Steven C. Rattner (born 1960) was a managing director of Credit Suisse in the Asset Management division and the former Head of its DLJ Merchant Banking Partners affiliate.

==Career==
Rattner joined Donaldson, Lufkin & Jenrette in 1985 as an associate in its Investment Banking division working in DLJ's top ranked leveraged finance business. At DLJ, he held many critical positions including Head of DLJ's European Fixed Income business in London serving on the board of DLJ International.

In 2000, when Donaldson, Lufkin & Jenrette was acquired by Credit Suisse First Boston, Rattner was Head of International Fixed Income. Rattner would move to become the Head of European Leveraged Finance responsible for all underwriting and client coverage involving the high yield and syndicated loan products for the merged firm.

In 2001, Rattner was named head of Credit Suisse First Boston's private equity affiliate, DLJ Merchant Banking Partners. In this capacity, he served on the Investment Committees of MBP II, III, and IV. Rattner has also served on the boards of various companies including Warner Chilcott, United Site Services, Hard Rock Hotel, and Peach Holdings.

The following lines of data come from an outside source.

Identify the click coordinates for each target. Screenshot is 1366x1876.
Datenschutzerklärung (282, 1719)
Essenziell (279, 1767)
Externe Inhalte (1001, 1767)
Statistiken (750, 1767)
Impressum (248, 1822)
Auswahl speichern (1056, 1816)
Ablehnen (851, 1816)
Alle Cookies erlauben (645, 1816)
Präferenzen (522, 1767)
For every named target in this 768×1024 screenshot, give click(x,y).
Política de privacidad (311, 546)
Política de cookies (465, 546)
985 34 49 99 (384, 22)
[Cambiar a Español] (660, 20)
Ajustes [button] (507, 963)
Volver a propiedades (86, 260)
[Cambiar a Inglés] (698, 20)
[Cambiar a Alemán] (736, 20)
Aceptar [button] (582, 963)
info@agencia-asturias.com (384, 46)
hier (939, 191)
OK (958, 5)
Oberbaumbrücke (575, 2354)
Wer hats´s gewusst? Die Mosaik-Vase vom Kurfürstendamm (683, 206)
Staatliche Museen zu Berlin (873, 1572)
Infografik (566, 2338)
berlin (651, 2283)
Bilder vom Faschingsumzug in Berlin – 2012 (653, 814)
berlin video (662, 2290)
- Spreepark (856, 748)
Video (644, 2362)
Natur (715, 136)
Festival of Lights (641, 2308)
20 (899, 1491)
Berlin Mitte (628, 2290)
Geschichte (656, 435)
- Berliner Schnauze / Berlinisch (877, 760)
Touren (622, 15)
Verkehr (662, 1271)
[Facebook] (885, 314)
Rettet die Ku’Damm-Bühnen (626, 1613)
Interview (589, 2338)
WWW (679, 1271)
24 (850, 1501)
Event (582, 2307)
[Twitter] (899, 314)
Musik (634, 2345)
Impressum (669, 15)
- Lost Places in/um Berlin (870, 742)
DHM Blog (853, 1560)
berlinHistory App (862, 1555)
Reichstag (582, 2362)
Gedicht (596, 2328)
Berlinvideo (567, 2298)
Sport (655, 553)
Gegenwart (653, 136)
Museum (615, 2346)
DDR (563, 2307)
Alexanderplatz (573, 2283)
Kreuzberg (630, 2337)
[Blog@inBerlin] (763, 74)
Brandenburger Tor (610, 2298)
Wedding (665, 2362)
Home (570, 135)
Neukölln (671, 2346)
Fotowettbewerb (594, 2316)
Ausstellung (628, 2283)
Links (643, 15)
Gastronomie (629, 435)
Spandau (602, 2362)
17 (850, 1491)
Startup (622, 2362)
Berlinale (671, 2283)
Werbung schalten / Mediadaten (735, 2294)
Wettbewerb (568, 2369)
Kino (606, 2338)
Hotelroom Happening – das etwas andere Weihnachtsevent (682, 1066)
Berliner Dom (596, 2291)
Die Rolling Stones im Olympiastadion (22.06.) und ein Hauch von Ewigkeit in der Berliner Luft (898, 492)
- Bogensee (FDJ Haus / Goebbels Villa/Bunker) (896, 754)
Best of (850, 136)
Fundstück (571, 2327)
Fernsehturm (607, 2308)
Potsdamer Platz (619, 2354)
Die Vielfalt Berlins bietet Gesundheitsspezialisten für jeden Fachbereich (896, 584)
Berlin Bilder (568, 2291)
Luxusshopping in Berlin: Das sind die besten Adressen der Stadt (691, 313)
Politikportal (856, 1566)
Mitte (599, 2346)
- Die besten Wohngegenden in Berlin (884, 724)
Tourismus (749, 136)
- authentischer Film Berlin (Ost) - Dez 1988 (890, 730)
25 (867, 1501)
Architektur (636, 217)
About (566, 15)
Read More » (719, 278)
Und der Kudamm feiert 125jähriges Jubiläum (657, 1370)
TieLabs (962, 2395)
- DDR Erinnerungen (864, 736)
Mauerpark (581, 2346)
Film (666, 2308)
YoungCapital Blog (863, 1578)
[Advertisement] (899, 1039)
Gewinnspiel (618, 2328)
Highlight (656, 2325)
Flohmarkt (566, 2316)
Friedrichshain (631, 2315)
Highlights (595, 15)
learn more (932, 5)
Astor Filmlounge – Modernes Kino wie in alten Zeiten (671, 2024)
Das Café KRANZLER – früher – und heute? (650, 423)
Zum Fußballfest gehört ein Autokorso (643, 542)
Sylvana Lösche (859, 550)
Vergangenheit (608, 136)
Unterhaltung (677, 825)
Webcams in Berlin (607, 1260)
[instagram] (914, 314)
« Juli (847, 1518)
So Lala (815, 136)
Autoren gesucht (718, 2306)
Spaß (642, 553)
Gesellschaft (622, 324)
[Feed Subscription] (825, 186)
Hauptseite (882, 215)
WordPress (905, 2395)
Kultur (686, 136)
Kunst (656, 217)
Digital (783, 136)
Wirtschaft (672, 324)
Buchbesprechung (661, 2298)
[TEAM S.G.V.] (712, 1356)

Rattner stepped down from his position as head of DLJ Merchant Banking Partners in 2008 amidst controversy around Rattner's affair with a married woman, Kelly Cosgrove. Tommi Cosgrove, upon learning of his wife's affair conducted an internet campaign against Rattner. Rattner stepped down from his position although he had not violated any Credit Suisse policies. He was replaced by Nicole Arnaboldi.

==Education==
Rattner received a B.A. from Franklin & Marshall College and a J.D. from the University of Pittsburgh, where he was a member of the Law Review, and an M.B.A. from the Stern School of Business at New York University.